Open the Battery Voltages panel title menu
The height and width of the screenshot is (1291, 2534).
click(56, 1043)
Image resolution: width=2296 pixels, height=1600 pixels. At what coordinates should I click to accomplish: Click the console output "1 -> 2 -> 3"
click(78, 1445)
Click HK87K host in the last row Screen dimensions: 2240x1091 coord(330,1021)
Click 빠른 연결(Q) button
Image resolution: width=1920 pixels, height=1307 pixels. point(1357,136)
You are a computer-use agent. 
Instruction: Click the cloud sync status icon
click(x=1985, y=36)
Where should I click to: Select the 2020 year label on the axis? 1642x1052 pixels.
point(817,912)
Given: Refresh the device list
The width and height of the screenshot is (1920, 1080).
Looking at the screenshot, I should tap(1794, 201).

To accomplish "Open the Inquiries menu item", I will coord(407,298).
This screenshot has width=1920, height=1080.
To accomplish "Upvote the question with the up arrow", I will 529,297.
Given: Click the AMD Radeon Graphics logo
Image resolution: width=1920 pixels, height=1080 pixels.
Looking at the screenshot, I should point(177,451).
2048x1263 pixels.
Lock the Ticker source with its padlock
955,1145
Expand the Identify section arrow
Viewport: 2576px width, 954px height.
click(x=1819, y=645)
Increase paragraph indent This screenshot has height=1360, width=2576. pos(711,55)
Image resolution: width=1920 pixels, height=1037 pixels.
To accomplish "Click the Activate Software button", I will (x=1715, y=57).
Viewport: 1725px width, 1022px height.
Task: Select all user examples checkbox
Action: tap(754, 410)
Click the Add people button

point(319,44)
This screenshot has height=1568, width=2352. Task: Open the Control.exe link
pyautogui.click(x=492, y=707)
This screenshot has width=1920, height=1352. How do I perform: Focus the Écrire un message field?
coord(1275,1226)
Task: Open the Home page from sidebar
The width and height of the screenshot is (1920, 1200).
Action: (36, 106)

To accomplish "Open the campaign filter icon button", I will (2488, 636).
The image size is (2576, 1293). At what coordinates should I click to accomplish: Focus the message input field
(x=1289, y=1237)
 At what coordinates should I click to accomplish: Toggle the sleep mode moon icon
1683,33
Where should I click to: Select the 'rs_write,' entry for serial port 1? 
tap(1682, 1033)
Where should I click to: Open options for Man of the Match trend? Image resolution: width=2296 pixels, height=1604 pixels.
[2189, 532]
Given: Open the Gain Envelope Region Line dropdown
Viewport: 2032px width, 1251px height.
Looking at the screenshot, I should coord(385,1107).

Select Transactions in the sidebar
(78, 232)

• _WORK ORDER_
Copy out the full listing exactly.

• _SOLVED EXERCISE_
Open the Battery Voltages panel title menu
The height and width of the screenshot is (1291, 2534).
click(56, 1043)
Image resolution: width=2296 pixels, height=1600 pixels. At what coordinates should I click to accomplish: Click the console output "1 -> 2 -> 3"
click(78, 1445)
Click HK87K host in the last row Screen dimensions: 2240x1091 coord(330,1021)
Click 빠른 연결(Q) button
Image resolution: width=1920 pixels, height=1307 pixels. point(1357,136)
You are a computer-use agent. 
Instruction: Click the cloud sync status icon
click(x=1985, y=36)
Where should I click to: Select the 2020 year label on the axis? 1642x1052 pixels.
point(817,912)
Given: Refresh the device list
The width and height of the screenshot is (1920, 1080).
Looking at the screenshot, I should tap(1794, 201).

To accomplish "Open the Inquiries menu item", I will coord(407,298).
This screenshot has width=1920, height=1080.
To accomplish "Upvote the question with the up arrow", I will 529,297.
Given: Click the AMD Radeon Graphics logo
Image resolution: width=1920 pixels, height=1080 pixels.
Looking at the screenshot, I should point(177,451).
2048x1263 pixels.
Lock the Ticker source with its padlock
955,1145
Expand the Identify section arrow
Viewport: 2576px width, 954px height.
click(x=1819, y=645)
Increase paragraph indent This screenshot has height=1360, width=2576. pos(711,55)
Image resolution: width=1920 pixels, height=1037 pixels.
To accomplish "Click the Activate Software button", I will (x=1715, y=57).
Viewport: 1725px width, 1022px height.
Task: Select all user examples checkbox
Action: tap(754, 410)
Click the Add people button

point(319,44)
This screenshot has height=1568, width=2352. Task: Open the Control.exe link
pyautogui.click(x=492, y=707)
This screenshot has width=1920, height=1352. How do I perform: Focus the Écrire un message field?
coord(1275,1226)
Task: Open the Home page from sidebar
The width and height of the screenshot is (1920, 1200).
Action: (36, 106)

To accomplish "Open the campaign filter icon button", I will (2488, 636).
The image size is (2576, 1293). At what coordinates should I click to accomplish: Focus the message input field
(x=1289, y=1237)
 At what coordinates should I click to accomplish: Toggle the sleep mode moon icon
1683,33
Where should I click to: Select the 'rs_write,' entry for serial port 1? 
tap(1682, 1033)
Where should I click to: Open options for Man of the Match trend? Image resolution: width=2296 pixels, height=1604 pixels.
[2189, 532]
Given: Open the Gain Envelope Region Line dropdown
Viewport: 2032px width, 1251px height.
Looking at the screenshot, I should coord(385,1107).

Select Transactions in the sidebar
(78, 232)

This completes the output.